Task brief
Each line of the records that follow must come back exactly, with pictures skipped.

Dataset extract
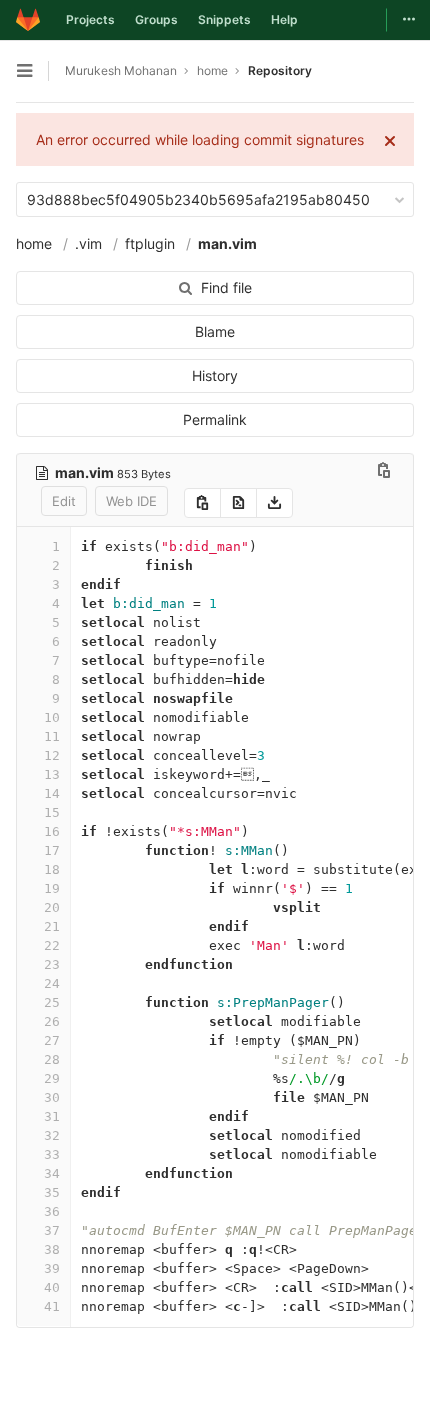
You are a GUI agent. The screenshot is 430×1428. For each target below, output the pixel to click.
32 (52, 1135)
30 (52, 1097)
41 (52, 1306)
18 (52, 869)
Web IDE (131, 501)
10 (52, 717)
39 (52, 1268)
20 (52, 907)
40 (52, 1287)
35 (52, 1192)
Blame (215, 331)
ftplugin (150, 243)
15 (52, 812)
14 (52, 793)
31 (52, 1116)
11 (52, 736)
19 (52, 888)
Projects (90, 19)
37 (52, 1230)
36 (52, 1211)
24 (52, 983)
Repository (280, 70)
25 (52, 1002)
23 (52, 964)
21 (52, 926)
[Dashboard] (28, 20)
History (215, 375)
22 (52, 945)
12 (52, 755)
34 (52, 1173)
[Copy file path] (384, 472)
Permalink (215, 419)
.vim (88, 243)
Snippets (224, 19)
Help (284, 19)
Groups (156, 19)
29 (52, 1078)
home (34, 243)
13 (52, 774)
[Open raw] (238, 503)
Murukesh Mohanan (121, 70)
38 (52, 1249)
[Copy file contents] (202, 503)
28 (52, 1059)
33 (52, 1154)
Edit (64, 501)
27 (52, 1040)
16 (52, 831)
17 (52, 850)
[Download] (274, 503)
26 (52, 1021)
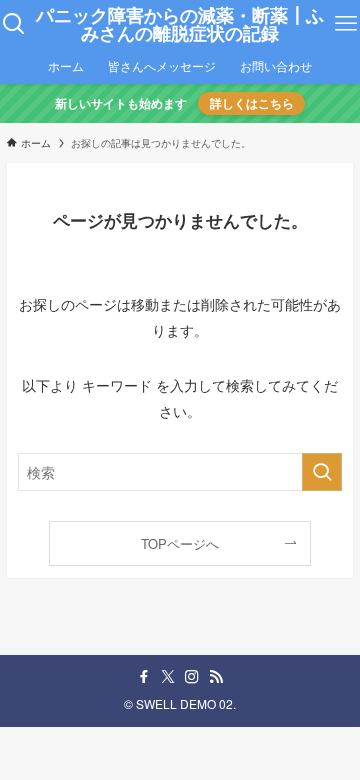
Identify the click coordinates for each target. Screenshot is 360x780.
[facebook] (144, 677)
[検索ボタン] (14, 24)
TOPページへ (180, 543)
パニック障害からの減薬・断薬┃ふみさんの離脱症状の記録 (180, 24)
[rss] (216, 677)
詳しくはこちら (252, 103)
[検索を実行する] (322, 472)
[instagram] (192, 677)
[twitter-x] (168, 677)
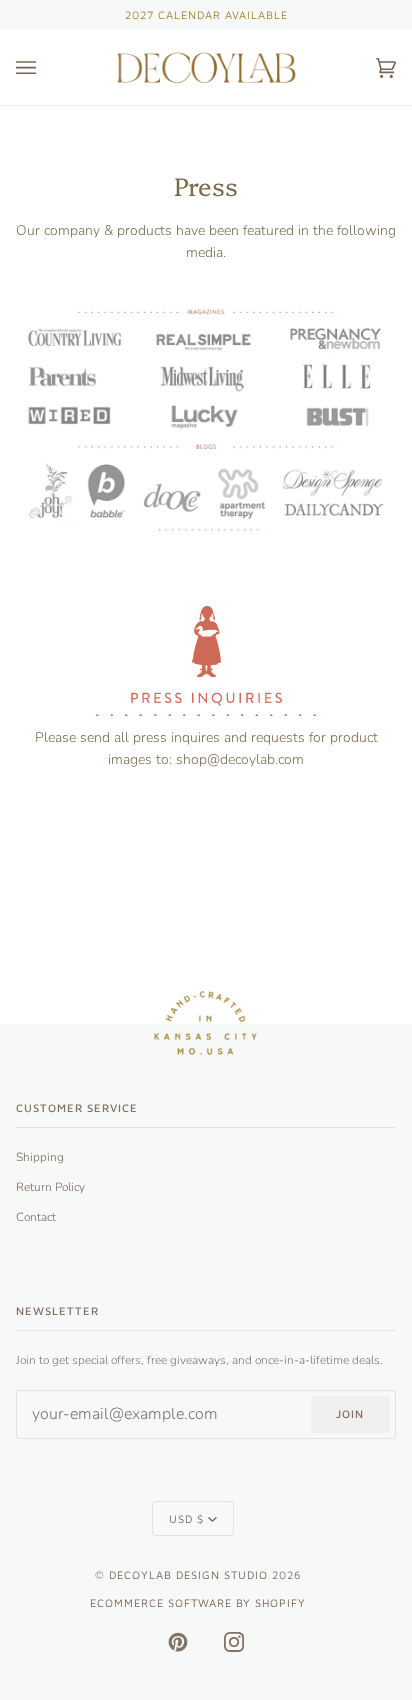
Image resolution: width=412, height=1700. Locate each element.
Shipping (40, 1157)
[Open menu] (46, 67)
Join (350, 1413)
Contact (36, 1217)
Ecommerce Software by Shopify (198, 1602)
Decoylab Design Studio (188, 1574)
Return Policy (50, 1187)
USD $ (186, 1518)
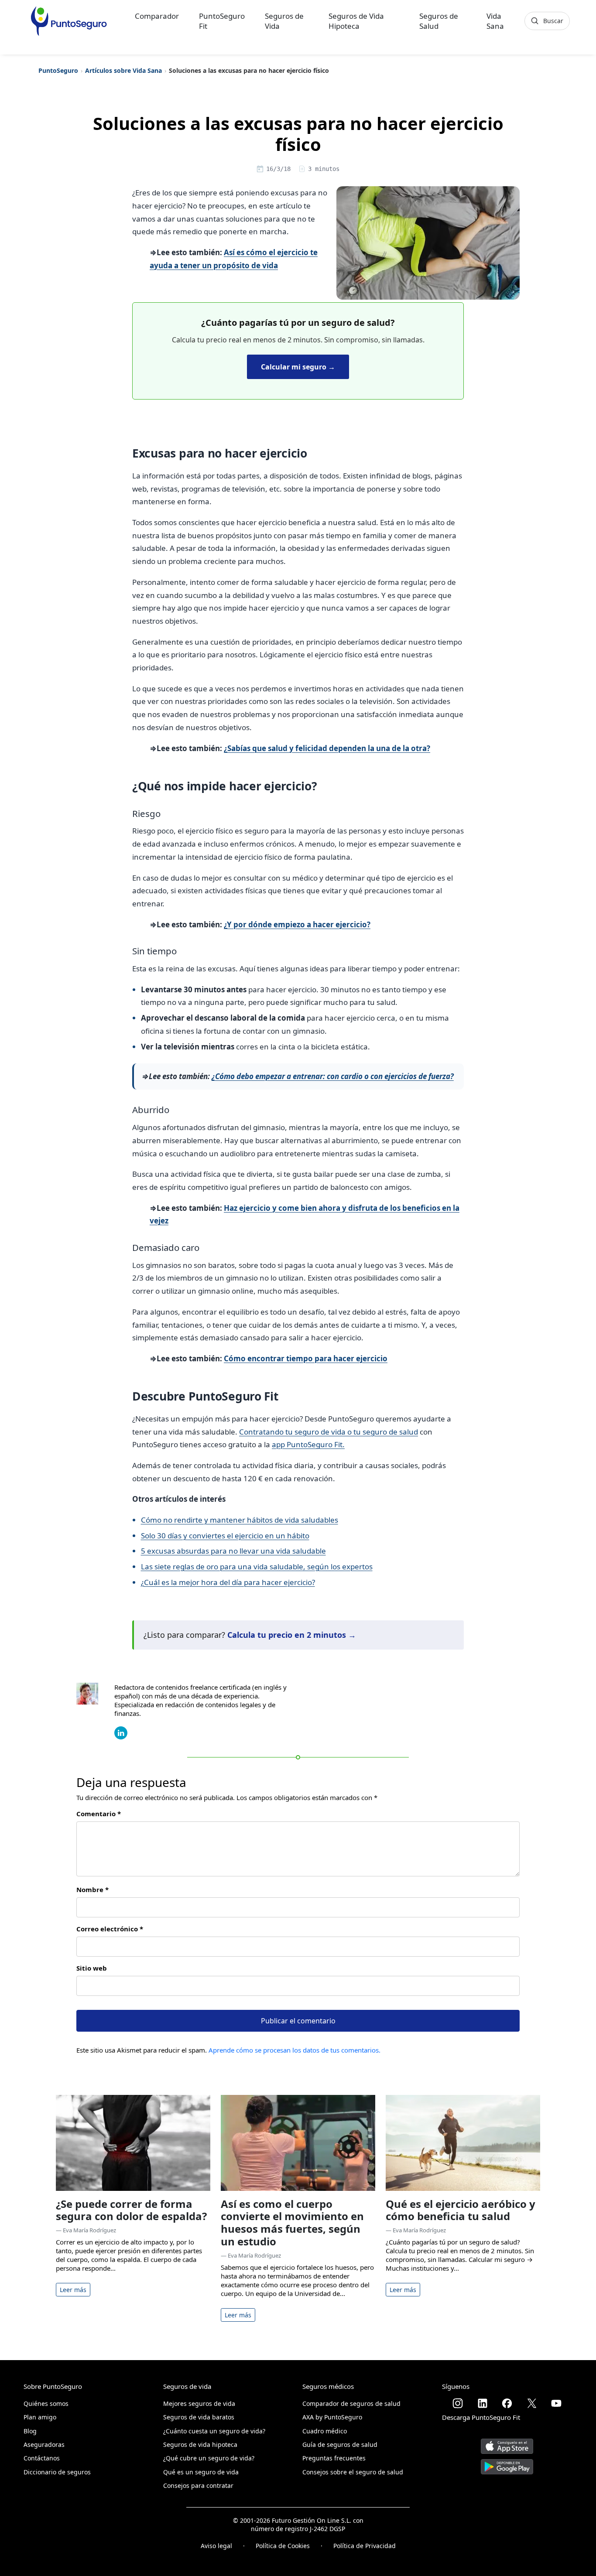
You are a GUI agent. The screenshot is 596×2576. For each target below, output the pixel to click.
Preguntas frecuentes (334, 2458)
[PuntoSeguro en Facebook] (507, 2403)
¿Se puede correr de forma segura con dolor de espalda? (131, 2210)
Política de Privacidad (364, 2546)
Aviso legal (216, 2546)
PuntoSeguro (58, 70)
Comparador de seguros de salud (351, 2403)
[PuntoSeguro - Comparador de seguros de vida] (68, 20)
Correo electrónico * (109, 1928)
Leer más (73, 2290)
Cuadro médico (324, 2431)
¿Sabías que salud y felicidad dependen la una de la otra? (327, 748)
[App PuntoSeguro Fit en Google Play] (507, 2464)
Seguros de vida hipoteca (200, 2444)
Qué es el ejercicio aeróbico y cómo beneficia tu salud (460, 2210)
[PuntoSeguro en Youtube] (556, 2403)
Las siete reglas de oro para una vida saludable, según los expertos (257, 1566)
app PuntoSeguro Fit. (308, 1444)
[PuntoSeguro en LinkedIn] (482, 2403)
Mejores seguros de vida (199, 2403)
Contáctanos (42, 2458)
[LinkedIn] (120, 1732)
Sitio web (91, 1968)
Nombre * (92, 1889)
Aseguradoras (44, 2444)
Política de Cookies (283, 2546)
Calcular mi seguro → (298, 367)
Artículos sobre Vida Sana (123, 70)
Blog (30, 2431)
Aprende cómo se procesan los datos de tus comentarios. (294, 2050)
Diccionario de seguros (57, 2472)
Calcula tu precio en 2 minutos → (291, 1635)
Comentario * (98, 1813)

Result of this task
You are a GUI agent. The screenshot is 430×1428. For each target below, output the pixel to click.
32 (52, 1135)
30 (52, 1097)
41 (52, 1306)
18 (52, 869)
Web IDE (131, 501)
10 (52, 717)
39 (52, 1268)
20 (52, 907)
40 (52, 1287)
35 (52, 1192)
Blame (215, 331)
ftplugin (150, 243)
15 (52, 812)
14 (52, 793)
31 (52, 1116)
11 (52, 736)
19 (52, 888)
Projects (90, 19)
37 (52, 1230)
36 (52, 1211)
24 (52, 983)
Repository (280, 70)
25 (52, 1002)
23 (52, 964)
21 (52, 926)
[Dashboard] (28, 20)
History (215, 375)
22 (52, 945)
12 (52, 755)
34 (52, 1173)
[Copy file path] (384, 472)
Permalink (215, 419)
.vim (88, 243)
Snippets (224, 19)
Help (284, 19)
Groups (156, 19)
29 (52, 1078)
home (34, 243)
13 (52, 774)
[Open raw] (238, 503)
Murukesh Mohanan (121, 70)
38 (52, 1249)
[Copy file contents] (202, 503)
28 (52, 1059)
33 (52, 1154)
Edit (64, 501)
27 (52, 1040)
16 (52, 831)
17 (52, 850)
[Download] (274, 503)
26 (52, 1021)
Identify the click coordinates for each target. Screenshot is 360x780.
[facebook] (144, 677)
[検索ボタン] (14, 24)
TOPページへ (180, 543)
パニック障害からの減薬・断薬┃ふみさんの離脱症状の記録 (180, 24)
[rss] (216, 677)
詳しくはこちら (252, 103)
[検索を実行する] (322, 472)
[instagram] (192, 677)
[twitter-x] (168, 677)
Image resolution: width=412, height=1700. Locate each element.
Shipping (40, 1157)
[Open menu] (46, 67)
Join (350, 1413)
Contact (36, 1217)
Ecommerce Software by Shopify (198, 1602)
Decoylab Design Studio (188, 1574)
Return Policy (50, 1187)
USD $ (186, 1518)
You are a GUI agent. The screenshot is 596×2576. For each target below, output the pixel to click.
Preguntas frecuentes (334, 2458)
[PuntoSeguro en Facebook] (507, 2403)
¿Se puede correr de forma segura con dolor de espalda? (131, 2210)
Política de Privacidad (364, 2546)
Aviso legal (216, 2546)
PuntoSeguro (58, 70)
Comparador de seguros de salud (351, 2403)
[PuntoSeguro - Comparador de seguros de vida] (68, 20)
Correo electrónico * (109, 1928)
Leer más (73, 2290)
Cuadro médico (324, 2431)
¿Sabías que salud y felicidad dependen la una de la otra? (327, 748)
[App PuntoSeguro Fit en Google Play] (507, 2464)
Seguros de vida hipoteca (200, 2444)
Qué es el ejercicio aeróbico y cómo beneficia tu salud (460, 2210)
[PuntoSeguro en Youtube] (556, 2403)
Las siete reglas de oro para una vida saludable, según los expertos (257, 1566)
app PuntoSeguro Fit. (308, 1444)
[PuntoSeguro en LinkedIn] (482, 2403)
Mejores seguros de vida (199, 2403)
Contáctanos (42, 2458)
[LinkedIn] (120, 1732)
Sitio web (91, 1968)
Nombre * (92, 1889)
Aseguradoras (44, 2444)
Política de Cookies (283, 2546)
Calcular mi seguro → (298, 367)
Artículos sobre Vida Sana (123, 70)
Blog (30, 2431)
Aprende cómo se procesan los datos de tus comentarios. (294, 2050)
Diccionario de seguros (57, 2472)
Calcula tu precio en 2 minutos → (291, 1635)
Comentario * (98, 1813)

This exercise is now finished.